• [Directions]:
Repeat the lines from the one containing "Collapse the Research task group" through the last line of the data, exactly, pictures omitted.
= = =
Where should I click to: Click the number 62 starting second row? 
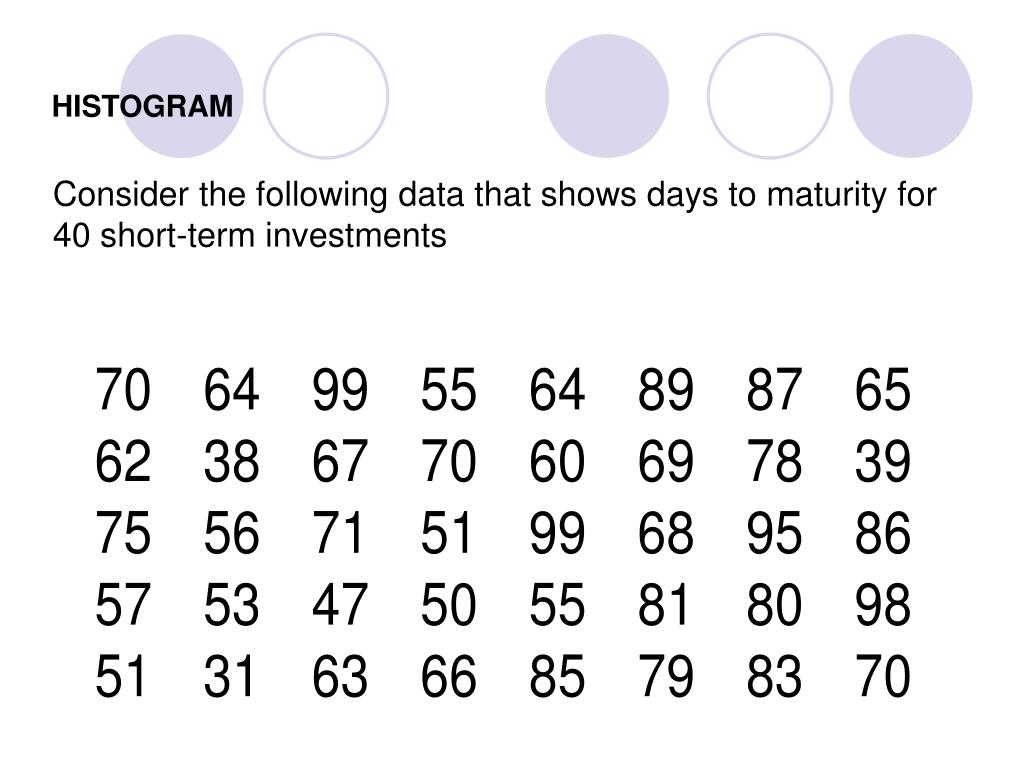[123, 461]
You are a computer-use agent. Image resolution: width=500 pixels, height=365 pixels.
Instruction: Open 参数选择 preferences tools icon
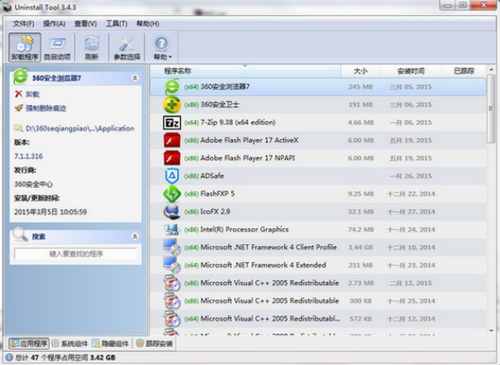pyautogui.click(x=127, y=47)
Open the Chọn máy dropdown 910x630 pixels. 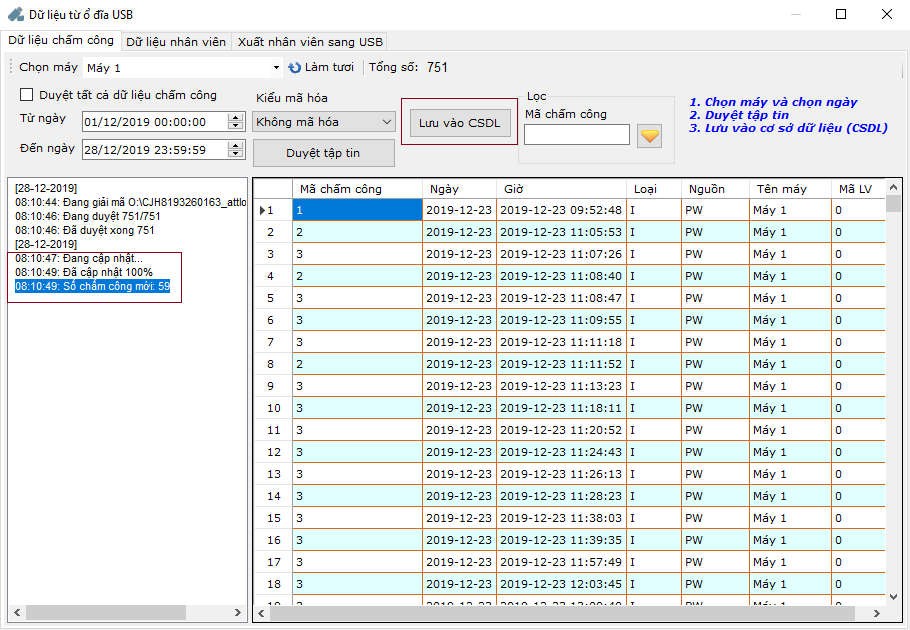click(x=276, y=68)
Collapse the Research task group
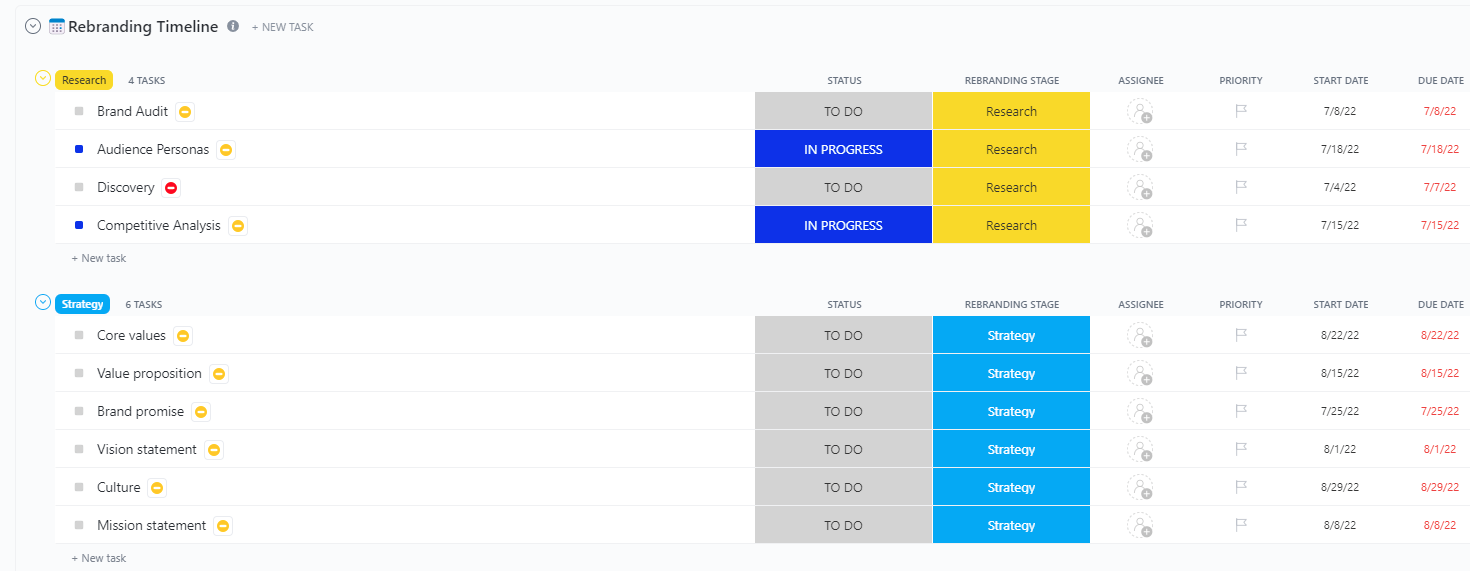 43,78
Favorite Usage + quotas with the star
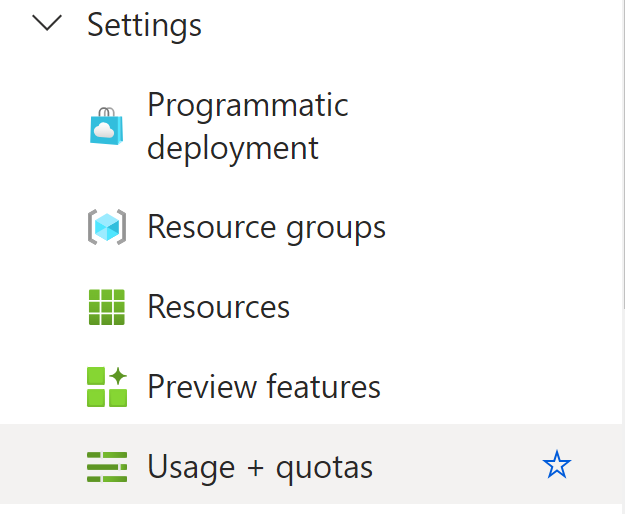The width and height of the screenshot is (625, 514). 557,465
= = =
• [Solution for this task]:
Collapse the Research task group
 43,78
Favorite Usage + quotas with the star
The width and height of the screenshot is (625, 514). 557,465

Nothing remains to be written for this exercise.